Designing for Connectivity: Rethinking the Interaction with the Built Environment and Wireless Communication Infrastructure

Selena Savic

pp. 48 - 67, download



In this article, we present research on the design of buildings that respond to the performance of wireless networks by use of different materials and human-building interfaces. We discuss the way buildings accommodate propagation of wireless signals and different techniques to make this propagation more relevant to the use and experience of space. Early ubiquitous computing research proposed seamful design of interfaces and services as a way to promote embodied interaction and agency of the user. Contemporary approach to the design of seams aims to promote legibility of interactions with infrastructures. These interactions include connection, use, and quantification of wireless network performance. We review the work in architectural design that specifically addresses building permeability to electromagnetic radiation.
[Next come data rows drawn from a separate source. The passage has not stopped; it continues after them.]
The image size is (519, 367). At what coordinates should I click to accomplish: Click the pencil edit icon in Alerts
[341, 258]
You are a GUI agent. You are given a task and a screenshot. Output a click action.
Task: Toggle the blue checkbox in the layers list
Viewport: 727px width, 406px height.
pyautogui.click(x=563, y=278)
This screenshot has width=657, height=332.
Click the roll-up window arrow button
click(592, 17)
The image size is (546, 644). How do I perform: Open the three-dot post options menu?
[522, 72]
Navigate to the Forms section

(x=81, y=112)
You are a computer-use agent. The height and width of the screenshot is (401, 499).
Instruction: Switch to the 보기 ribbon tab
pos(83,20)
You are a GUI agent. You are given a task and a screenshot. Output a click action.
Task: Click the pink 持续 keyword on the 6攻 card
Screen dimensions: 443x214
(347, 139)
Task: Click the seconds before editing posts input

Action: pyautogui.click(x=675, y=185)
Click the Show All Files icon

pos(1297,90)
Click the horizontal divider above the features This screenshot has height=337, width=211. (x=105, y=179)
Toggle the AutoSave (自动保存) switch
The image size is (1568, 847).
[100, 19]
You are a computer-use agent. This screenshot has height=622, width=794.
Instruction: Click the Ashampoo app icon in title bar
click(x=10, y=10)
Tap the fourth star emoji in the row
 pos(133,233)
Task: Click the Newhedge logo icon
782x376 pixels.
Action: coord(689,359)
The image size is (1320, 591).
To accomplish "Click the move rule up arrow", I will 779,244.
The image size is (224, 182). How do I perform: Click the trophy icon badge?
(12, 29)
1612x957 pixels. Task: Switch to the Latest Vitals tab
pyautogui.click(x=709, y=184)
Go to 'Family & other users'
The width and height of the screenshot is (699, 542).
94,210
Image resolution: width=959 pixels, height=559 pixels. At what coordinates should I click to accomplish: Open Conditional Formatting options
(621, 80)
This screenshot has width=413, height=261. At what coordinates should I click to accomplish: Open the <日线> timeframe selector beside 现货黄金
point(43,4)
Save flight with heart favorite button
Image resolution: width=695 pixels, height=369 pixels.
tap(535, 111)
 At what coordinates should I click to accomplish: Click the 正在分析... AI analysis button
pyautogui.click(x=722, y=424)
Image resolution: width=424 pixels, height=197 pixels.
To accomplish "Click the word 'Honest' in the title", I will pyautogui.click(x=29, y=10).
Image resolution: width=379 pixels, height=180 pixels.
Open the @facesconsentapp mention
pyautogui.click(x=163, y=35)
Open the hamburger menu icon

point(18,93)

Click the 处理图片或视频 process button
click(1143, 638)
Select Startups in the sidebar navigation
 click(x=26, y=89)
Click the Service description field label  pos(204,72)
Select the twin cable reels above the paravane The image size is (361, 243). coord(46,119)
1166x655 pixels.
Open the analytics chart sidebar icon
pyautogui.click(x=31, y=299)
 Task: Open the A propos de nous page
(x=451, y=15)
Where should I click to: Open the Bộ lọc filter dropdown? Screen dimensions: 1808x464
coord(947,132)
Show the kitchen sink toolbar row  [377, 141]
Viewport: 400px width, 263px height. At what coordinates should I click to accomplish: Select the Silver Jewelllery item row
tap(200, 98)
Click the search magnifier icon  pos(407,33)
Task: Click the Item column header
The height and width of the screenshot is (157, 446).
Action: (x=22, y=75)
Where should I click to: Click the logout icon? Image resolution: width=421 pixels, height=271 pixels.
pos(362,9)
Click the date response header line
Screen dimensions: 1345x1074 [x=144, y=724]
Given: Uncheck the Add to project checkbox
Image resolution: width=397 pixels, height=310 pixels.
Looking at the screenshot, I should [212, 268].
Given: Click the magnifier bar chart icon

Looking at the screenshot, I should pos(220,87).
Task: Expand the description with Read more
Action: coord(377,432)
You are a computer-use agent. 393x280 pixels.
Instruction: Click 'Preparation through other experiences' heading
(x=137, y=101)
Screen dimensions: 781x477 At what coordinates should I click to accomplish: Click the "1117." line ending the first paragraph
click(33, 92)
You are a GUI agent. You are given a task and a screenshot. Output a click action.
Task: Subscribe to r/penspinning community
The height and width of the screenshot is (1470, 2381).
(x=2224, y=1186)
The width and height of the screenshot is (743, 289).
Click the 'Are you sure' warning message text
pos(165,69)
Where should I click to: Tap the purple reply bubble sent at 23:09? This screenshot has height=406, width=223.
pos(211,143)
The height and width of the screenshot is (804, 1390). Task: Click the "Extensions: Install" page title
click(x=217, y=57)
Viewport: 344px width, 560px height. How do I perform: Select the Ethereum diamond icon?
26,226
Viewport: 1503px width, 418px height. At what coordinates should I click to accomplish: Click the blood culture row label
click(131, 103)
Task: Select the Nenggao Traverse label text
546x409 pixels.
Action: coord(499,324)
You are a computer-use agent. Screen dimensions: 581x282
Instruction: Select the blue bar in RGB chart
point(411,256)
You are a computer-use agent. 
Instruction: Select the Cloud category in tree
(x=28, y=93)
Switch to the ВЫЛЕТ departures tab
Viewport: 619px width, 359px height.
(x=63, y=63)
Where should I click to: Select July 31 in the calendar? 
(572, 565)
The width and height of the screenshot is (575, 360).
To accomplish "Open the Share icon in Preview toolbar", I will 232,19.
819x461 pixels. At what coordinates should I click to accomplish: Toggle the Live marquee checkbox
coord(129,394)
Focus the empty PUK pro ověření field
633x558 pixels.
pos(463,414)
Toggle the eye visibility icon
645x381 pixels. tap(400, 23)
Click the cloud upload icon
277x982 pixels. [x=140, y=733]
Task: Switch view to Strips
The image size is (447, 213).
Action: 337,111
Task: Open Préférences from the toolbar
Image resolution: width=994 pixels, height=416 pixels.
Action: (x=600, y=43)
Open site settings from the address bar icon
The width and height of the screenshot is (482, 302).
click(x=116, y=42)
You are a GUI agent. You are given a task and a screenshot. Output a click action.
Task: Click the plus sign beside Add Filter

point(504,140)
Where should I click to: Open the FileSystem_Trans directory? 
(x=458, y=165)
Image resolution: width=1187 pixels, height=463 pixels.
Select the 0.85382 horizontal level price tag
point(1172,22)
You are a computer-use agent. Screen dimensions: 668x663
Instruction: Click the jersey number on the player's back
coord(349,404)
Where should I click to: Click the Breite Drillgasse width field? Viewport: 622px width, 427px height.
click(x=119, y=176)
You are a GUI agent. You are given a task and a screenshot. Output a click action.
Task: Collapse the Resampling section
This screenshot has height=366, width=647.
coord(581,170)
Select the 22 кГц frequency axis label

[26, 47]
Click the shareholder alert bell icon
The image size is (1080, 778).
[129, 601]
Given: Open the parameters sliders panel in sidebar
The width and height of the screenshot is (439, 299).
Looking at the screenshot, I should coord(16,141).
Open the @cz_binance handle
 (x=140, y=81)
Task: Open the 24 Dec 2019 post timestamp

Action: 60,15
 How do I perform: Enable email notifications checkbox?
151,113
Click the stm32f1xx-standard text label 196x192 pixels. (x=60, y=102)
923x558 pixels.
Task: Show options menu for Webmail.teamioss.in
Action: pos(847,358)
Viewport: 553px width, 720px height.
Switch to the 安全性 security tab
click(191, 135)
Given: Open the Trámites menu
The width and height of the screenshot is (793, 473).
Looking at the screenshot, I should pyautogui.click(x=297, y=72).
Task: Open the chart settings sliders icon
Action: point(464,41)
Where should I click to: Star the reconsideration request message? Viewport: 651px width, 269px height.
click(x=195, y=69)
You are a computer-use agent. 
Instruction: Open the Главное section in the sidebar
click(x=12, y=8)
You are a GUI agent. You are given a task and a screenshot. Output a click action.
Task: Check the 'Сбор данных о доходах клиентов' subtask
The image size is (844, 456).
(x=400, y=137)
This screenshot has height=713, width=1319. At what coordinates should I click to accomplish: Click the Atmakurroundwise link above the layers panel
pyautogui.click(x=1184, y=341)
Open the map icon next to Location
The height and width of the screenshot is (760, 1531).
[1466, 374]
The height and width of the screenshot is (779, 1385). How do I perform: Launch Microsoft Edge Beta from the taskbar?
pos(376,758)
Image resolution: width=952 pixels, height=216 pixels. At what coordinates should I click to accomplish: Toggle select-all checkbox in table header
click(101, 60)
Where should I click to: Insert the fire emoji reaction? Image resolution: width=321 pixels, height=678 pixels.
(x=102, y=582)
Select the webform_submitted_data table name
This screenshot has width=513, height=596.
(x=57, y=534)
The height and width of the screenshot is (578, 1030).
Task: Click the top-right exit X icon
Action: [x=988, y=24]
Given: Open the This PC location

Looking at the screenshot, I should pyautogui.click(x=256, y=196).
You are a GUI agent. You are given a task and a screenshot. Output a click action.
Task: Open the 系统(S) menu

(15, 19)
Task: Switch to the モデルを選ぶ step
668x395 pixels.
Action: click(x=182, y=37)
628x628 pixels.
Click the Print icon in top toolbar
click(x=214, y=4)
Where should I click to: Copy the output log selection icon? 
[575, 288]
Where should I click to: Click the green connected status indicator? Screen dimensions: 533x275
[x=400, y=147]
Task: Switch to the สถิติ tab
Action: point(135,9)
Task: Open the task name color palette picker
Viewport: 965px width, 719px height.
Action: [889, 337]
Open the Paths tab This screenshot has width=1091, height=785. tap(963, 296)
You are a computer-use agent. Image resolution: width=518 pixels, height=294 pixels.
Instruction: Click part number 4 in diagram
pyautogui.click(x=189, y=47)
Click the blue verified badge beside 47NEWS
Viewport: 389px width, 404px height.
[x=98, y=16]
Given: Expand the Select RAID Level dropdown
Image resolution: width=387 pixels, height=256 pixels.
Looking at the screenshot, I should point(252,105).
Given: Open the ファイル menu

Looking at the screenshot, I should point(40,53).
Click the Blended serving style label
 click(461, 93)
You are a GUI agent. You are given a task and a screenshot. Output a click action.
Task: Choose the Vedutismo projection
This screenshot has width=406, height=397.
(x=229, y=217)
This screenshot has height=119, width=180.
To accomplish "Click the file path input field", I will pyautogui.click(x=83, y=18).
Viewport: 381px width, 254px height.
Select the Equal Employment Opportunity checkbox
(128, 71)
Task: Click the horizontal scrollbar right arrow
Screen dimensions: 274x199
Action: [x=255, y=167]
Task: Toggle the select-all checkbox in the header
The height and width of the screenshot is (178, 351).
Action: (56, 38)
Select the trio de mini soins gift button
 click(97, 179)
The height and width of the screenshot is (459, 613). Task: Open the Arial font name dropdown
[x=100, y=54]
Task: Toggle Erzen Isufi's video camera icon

We also examine electrical engineering research that explores the development and possible uses of frequency-selective surfaces in buildings. As a result, we make two proposals for the use of wireless networking infrastructure to promote location aware services and the design of connectivity-selective interiors. These proposals incite the rethinking of design and interaction with the built environment in terms of communication infrastructure that it relies on.


Keywords: Wireless connectivity, Seamful interaction, Full-spectrum design, Indoor positioning, Frequency-selective surface, Design for connectivity.